Dataset entries
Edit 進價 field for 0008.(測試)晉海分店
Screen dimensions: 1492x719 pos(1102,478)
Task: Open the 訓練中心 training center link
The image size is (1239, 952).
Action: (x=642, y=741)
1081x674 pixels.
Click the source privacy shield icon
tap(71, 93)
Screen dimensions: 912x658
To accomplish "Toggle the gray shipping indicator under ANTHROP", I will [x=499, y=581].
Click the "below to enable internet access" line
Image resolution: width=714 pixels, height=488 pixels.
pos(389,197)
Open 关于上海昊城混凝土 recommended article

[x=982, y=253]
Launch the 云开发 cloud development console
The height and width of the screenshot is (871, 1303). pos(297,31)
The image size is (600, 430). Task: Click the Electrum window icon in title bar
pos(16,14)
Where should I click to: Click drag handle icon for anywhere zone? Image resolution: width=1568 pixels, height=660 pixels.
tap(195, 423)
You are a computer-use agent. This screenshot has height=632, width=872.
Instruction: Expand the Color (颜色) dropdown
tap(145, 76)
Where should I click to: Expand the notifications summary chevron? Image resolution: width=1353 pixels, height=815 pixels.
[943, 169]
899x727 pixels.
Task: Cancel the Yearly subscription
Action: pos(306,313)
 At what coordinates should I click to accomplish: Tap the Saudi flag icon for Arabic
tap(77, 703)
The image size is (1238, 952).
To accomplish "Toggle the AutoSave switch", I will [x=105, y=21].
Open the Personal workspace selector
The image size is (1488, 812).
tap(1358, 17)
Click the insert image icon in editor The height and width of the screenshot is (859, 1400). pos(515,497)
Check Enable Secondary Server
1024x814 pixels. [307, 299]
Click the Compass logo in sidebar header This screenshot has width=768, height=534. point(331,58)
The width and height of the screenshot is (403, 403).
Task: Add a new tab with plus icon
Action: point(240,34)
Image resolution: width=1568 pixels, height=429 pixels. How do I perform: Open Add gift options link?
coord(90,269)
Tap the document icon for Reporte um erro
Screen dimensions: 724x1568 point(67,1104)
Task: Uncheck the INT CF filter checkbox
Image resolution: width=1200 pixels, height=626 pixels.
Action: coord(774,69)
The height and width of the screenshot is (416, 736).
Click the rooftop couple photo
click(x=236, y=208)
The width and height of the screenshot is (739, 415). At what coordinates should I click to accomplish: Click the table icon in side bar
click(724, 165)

Brief:
What is wanted is the line containing "Image resolution: width=1568 pixels, height=429" and every line after it through the last line of the entries, printed exactly.

Result for this task:
Image resolution: width=1568 pixels, height=429 pixels. How do I perform: Open Add gift options link?
coord(90,269)
Tap the document icon for Reporte um erro
Screen dimensions: 724x1568 point(67,1104)
Task: Uncheck the INT CF filter checkbox
Image resolution: width=1200 pixels, height=626 pixels.
Action: coord(774,69)
The height and width of the screenshot is (416, 736).
Click the rooftop couple photo
click(x=236, y=208)
The width and height of the screenshot is (739, 415). At what coordinates should I click to accomplish: Click the table icon in side bar
click(724, 165)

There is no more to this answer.